» **DESCRIPTION OF THE TASK**
Keep every word of the listing and drop the images when you write it out.

» **THE DATA**

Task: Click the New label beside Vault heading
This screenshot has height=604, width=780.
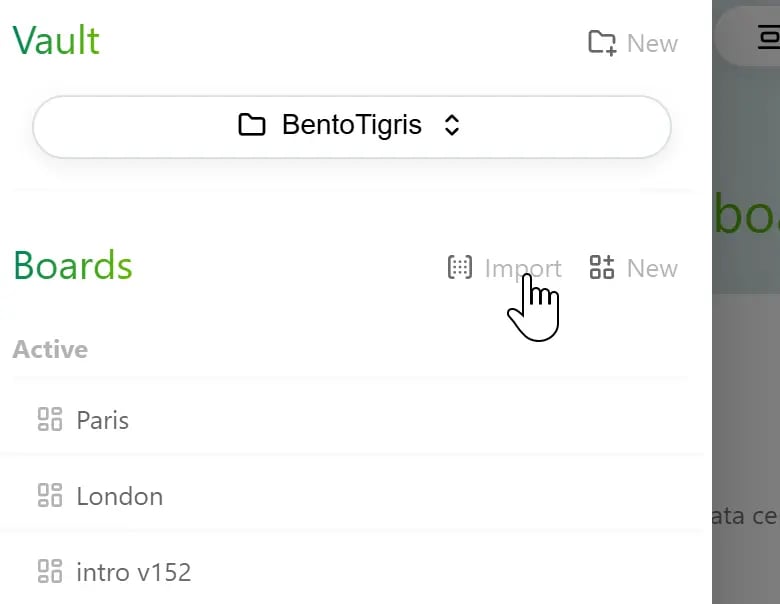Action: click(x=652, y=44)
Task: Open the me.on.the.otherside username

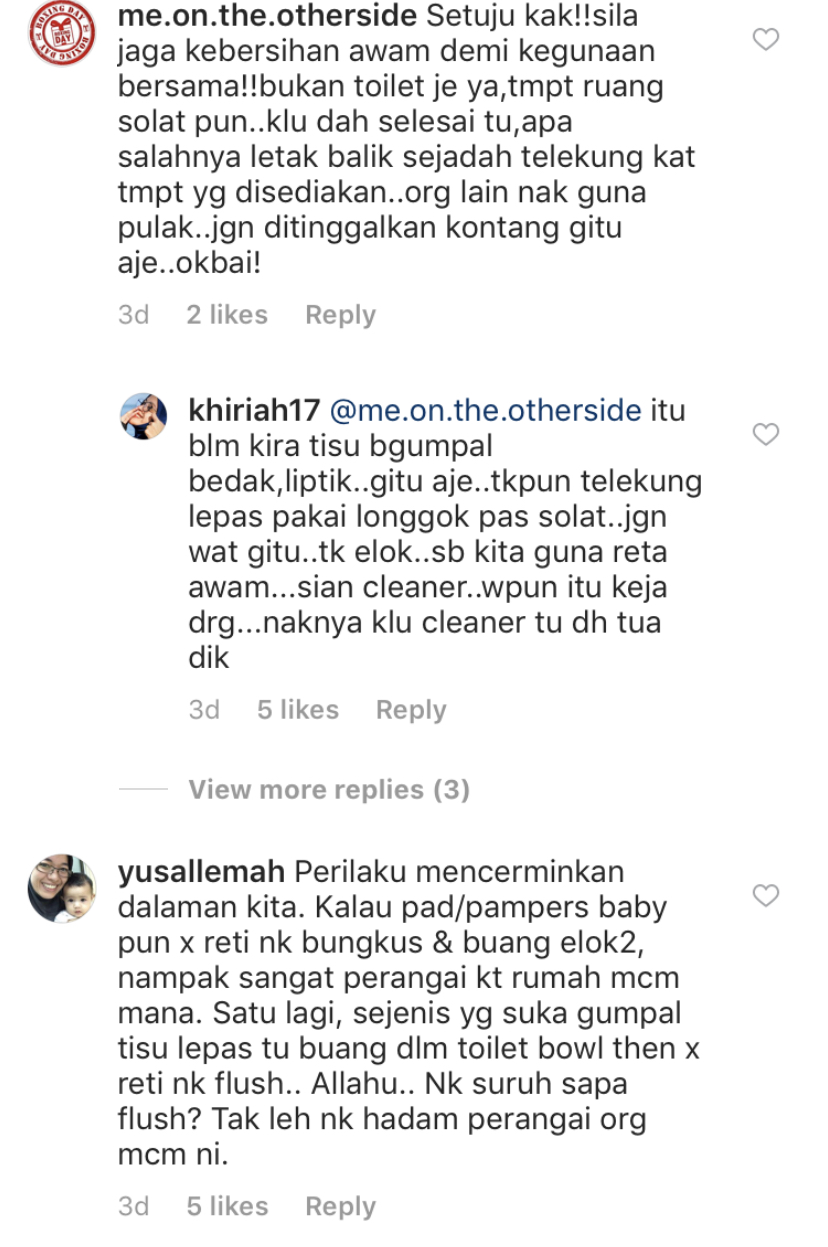Action: pyautogui.click(x=267, y=16)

» **SOLUTION TO THE PROBLEM**
Task: Click the New label beside Vault heading
This screenshot has height=604, width=780.
Action: click(x=652, y=44)
Task: Open the me.on.the.otherside username

Action: pyautogui.click(x=267, y=16)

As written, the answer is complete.